Appellant, Albert Robinson, hereinafter referred to as the defendant, was charged in the District Court, Tulsa County, Case No. CRF-76-1624, with the offense of Assault and Battery, With a Deadly Weapon, After Former Conviction of a Felony, in violation of 21 O.S.1971, § 652. He was tried by a jury, convicted of the lesser included offense of Assault and Battery With a Dangerous Weapon, After Former Conviction of a Felony, in violation of 21 O.S.1971, § 645, and sentenced to imprisonment in the State penitentiary for a term of ten (10) years. From this judgment and sentence the defendant has perfected a timely appeal to this Court.

Briefly stated the facts adduced at trial are as follows. On June 12, 1976, Thurman Dixon and a friend, Samuel Crossler, went to the apartment of Anna Mae Morris, at which time Dixon engaged in a dice game which was in progress. After playing for awhile, Dixon became involved in an argument with the defendant concerning a gambling debt. After being insulted by the defendant, Dixon gathered his winnings from the table and backed toward the door. At this point, the defendant pulled a knife from his pocket and started toward Dixon. The defendant then stabbed Dixon twice in the upper body.

Upon observing what was transpiring, Dixon's friend, Crossler, came to the aid of Dixon and pulled the defendant away from Dixon, stating that he had done enough. The defendant then departed, after stating, "That will teach you mother fucker, to quit fucking with me." As a result of his wounds, Dixon was hospitalized for a period of nine or ten days, approximately two days of which were spent in Intensive Care.

The defendant admitted being present at the dice game but denied having stabbed Thurman Dixon. He stated that, in fact, he did not even learn of the stabbing until the next day.

The defendant's first assignment of error is that the court erred in allowing the allegation of sentence given in a former conviction to be read to the jury without admonishing the jury to disregard it. First, we note that the two stages of what otherwise would have been a bifurcated proceeding were joined by the agreement of the State and the defense.

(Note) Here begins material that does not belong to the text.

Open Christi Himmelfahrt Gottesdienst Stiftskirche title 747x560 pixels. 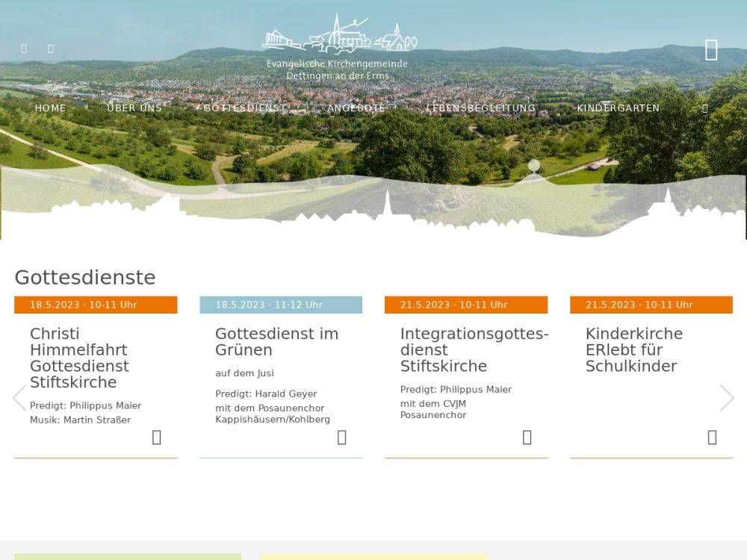pos(79,358)
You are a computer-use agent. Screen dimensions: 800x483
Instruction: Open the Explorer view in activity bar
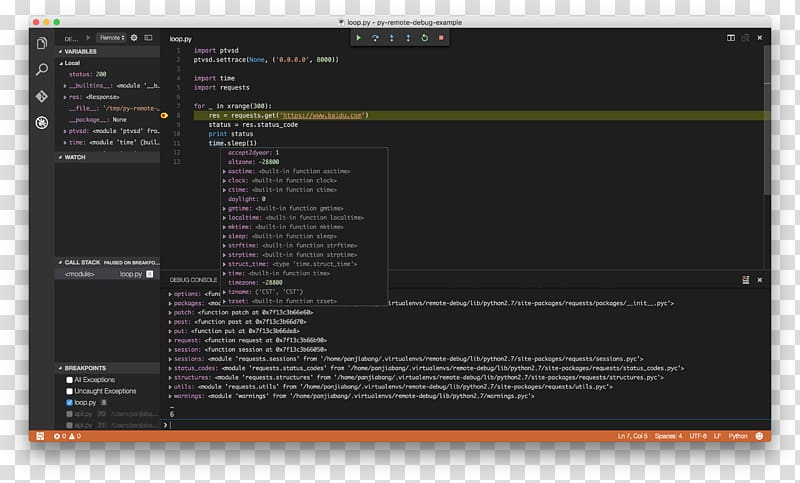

Furthermore, the defendant had ample opportunity to read both pages of the information, and he failed to object until after the information had been read to the jury and the prosecutor's opening statement given. Therefore, we are of the opinion that even if it was improper to read the sentence, 1 the defendant waived the error. See, Metoyer v. State, Okl.Cr., 538 P.2d 1066 (1975). The proper procedure would have been for the defendant to move that the court strike the objectionable material from the information prior to its reading to the jury. See, Metoyer v. State, supra. See also, Herndon v. State, Okl.Cr., 552 P.2d 707 (1976); and Barber v. State, Okl.Cr., 388 P.2d 320 (1963). We further note that the portion of the information objected to by the defendant was subsequently stricken by the court and was not included in the instructions to the jury, although the jury was not admonished to disregard the sentencing.

The defendant's next three assignments of error are that the court erred in not granting a mistrial upon the District Attorney's reference to other crimes and intimations of parole violations by the defendant, that the trial court erred in refusing to grant a mistrial because of improper cross-examination of defendant by the District Attorney, and that the District Attorney made remarks during the closing argument that were improper and by their nature were so prejudicial as to have denied defendant a fair trial. That the prosecutor was at the very least overzealous is obvious from the outset. First, the prosecutor brought it before the jury that the defendant was on parole at the time of the alleged crime. He further brought out that in being in a gambling establishment, the defendant was in violation of his parole. As this Court stated in Bell v. State, Okl.Cr., 381 P.2d 167, 173 (1962):

". . . The law does not make it any part of the jury's province to speculate on the defendant's conduct in the penitentiary, and the awards of grace he may receive because of good behavior. In fact, the jury's role is that of an arm of the judicial branch of the government, and the incarceration of a convict is one of administration for an arm of the executive branch of the government. To permit the jury to project itself in this manner into the executive branch of the government is clearly contrary to our constitutional concept of division of powers. . . ."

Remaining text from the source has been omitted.